(Data to examine begins)

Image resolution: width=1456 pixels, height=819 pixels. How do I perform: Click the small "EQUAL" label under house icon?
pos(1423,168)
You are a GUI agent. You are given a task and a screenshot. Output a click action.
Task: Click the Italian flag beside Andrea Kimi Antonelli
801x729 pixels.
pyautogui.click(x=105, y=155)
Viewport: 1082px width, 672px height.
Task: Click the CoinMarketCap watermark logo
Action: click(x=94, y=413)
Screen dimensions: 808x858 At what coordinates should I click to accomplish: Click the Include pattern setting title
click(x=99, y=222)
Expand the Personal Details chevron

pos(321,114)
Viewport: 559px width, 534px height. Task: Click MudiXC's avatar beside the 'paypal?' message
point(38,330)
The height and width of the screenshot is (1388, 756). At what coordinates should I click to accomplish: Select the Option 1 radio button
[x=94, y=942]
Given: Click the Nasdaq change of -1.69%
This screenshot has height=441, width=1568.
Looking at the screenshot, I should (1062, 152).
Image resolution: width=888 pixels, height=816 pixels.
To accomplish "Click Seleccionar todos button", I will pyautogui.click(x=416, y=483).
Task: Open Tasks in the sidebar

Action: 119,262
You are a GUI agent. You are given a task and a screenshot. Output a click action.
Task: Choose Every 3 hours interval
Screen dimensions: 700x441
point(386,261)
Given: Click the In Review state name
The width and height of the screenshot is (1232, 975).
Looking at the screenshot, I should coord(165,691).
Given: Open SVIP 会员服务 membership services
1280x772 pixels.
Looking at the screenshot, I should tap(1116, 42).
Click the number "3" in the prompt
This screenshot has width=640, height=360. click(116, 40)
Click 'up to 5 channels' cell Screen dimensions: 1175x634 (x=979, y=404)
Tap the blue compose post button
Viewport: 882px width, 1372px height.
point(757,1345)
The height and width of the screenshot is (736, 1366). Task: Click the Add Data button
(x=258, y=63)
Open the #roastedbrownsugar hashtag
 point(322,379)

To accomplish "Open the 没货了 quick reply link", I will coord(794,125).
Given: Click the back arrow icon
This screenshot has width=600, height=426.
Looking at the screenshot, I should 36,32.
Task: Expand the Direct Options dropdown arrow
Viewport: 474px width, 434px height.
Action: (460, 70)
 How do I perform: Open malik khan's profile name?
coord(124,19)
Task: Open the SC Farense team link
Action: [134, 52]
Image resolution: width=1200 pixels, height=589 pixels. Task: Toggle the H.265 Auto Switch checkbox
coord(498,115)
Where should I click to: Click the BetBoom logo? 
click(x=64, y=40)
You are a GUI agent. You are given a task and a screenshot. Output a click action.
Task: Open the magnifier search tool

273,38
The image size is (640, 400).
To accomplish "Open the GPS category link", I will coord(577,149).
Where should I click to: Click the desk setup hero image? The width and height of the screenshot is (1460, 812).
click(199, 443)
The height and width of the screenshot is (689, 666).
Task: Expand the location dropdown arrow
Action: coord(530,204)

(Data to examine ends)

> _About this task_
Repeat all of the records, letter for letter.

> _Written response_
Image resolution: width=1456 pixels, height=819 pixels. How do I perform: Click the small "EQUAL" label under house icon?
pos(1423,168)
You are a GUI agent. You are given a task and a screenshot. Output a click action.
Task: Click the Italian flag beside Andrea Kimi Antonelli
801x729 pixels.
pyautogui.click(x=105, y=155)
Viewport: 1082px width, 672px height.
Task: Click the CoinMarketCap watermark logo
Action: click(x=94, y=413)
Screen dimensions: 808x858 At what coordinates should I click to accomplish: Click the Include pattern setting title
click(x=99, y=222)
Expand the Personal Details chevron

pos(321,114)
Viewport: 559px width, 534px height. Task: Click MudiXC's avatar beside the 'paypal?' message
point(38,330)
The height and width of the screenshot is (1388, 756). At what coordinates should I click to accomplish: Select the Option 1 radio button
[x=94, y=942]
Given: Click the Nasdaq change of -1.69%
This screenshot has height=441, width=1568.
Looking at the screenshot, I should (1062, 152).
Image resolution: width=888 pixels, height=816 pixels.
To accomplish "Click Seleccionar todos button", I will pyautogui.click(x=416, y=483).
Task: Open Tasks in the sidebar

Action: 119,262
You are a GUI agent. You are given a task and a screenshot. Output a click action.
Task: Choose Every 3 hours interval
Screen dimensions: 700x441
point(386,261)
Given: Click the In Review state name
The width and height of the screenshot is (1232, 975).
Looking at the screenshot, I should coord(165,691).
Given: Open SVIP 会员服务 membership services
1280x772 pixels.
Looking at the screenshot, I should tap(1116, 42).
Click the number "3" in the prompt
This screenshot has width=640, height=360. click(116, 40)
Click 'up to 5 channels' cell Screen dimensions: 1175x634 (x=979, y=404)
Tap the blue compose post button
Viewport: 882px width, 1372px height.
point(757,1345)
The height and width of the screenshot is (736, 1366). Task: Click the Add Data button
(x=258, y=63)
Open the #roastedbrownsugar hashtag
 point(322,379)

To accomplish "Open the 没货了 quick reply link", I will coord(794,125).
Given: Click the back arrow icon
This screenshot has width=600, height=426.
Looking at the screenshot, I should 36,32.
Task: Expand the Direct Options dropdown arrow
Viewport: 474px width, 434px height.
Action: (460, 70)
 How do I perform: Open malik khan's profile name?
coord(124,19)
Task: Open the SC Farense team link
Action: [134, 52]
Image resolution: width=1200 pixels, height=589 pixels. Task: Toggle the H.265 Auto Switch checkbox
coord(498,115)
Where should I click to: Click the BetBoom logo? 
click(x=64, y=40)
You are a GUI agent. You are given a task and a screenshot. Output a click action.
Task: Open the magnifier search tool

273,38
The image size is (640, 400).
To accomplish "Open the GPS category link", I will coord(577,149).
Where should I click to: Click the desk setup hero image? The width and height of the screenshot is (1460, 812).
click(199, 443)
The height and width of the screenshot is (689, 666).
Task: Expand the location dropdown arrow
Action: coord(530,204)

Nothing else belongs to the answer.